Pas fâchés d’échanger la boue du festival de
Benicassim contre les piscines et terrasses
de Ruoms et son ambiance de club de
vacances déployant sans compter un
impressionnant réseau de piscines interconnectées, spectateurs et artistes logés à la
même enseigne, fabriquant ensemble un
moment différent. Lorsque Connan
Mockasin se produit en première partie de
Radiohead (dates) c’est face à 30000
spectateurs, dans le cadre de HoG/HoG
c’est à peine 700. D’ailleurs il arriva la veille
au soir du jour prévu, plus exactement à 4h
du matin, trouva naturel que tout le monde
soit debout, et fila très naturellement au
Karaoké se goinfrer Purple Rain de Prince
avec le chanteur de Pegase et les quelques
festivaliers ayant (une fois de plus) bravé
leurs a priori et ayant compris qu’ici, un
karaoké n’est peut-être pas une punition.
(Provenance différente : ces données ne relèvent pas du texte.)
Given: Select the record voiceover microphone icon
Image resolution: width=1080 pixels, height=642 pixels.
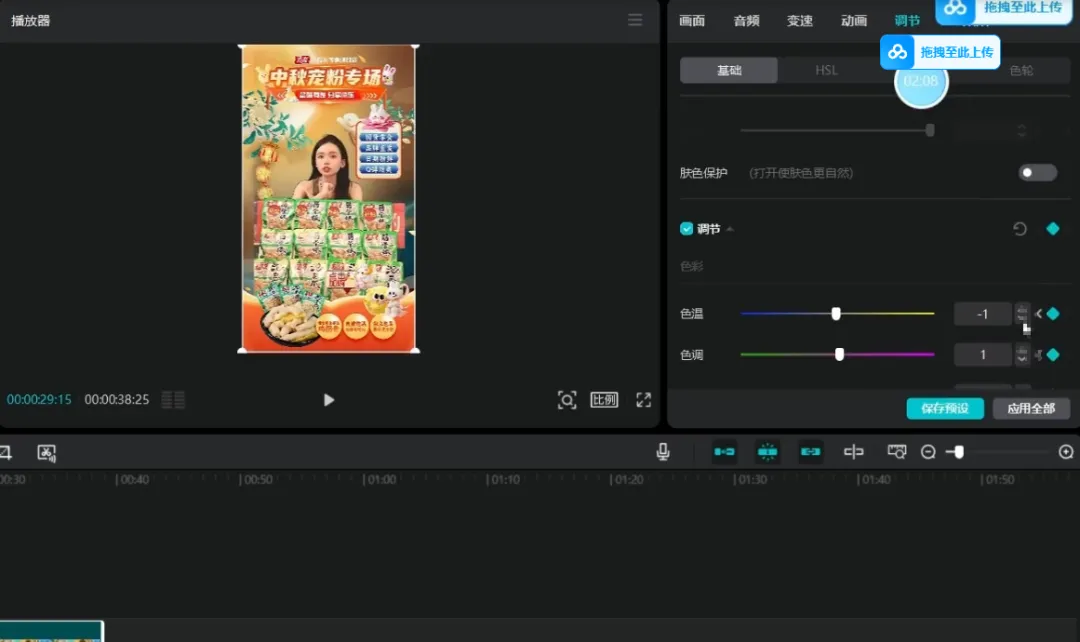Looking at the screenshot, I should [662, 451].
Car le projet de HoG/HoG est avant tout de
redessiner une expérience connue, la
designer autrement, de la penser
différemment. Les règles du jeu, a prori
contraignantes, sont finalement les moteurs
de cette expérience curieuse, qui s’attache à
dessiner autrement tous les impératifs d’un
festival de musique – où les ignore
superbement : en oubliant les nécessités
supposées, par exemple, d’une tête
d’affiche, pour distiller au contraire une
programmation uniformément exigeante.
(Au Revoir Simone, Fuck Buttons,
Efterklang, Connan Mockasin, Aline,
Arnaud Rabotini, Zombie Zombie,
Motorama, Fairmont, Pegase, Camera, The
Revival Hour, Sean Nicolas Savage, Etienne
Jaumet, Piano Chat, La Dame Noir,
Gramme, I.R.O.K., Action Beat, Summer
Camp, Cold Pumas, Commandant Koko).
On peut avoir ses préférences. La mienne va
sans hésitation à la réapparition de
Gramme, groupe anglais légendaire des
années 90 qui paya au prix fort ses choix
esthétiques et disparut, avant que,
s’imposant comme une référence majeure
pour Hot Chip ou LCD Soundsystem, ils
s’attèlent à leur propre résurrection.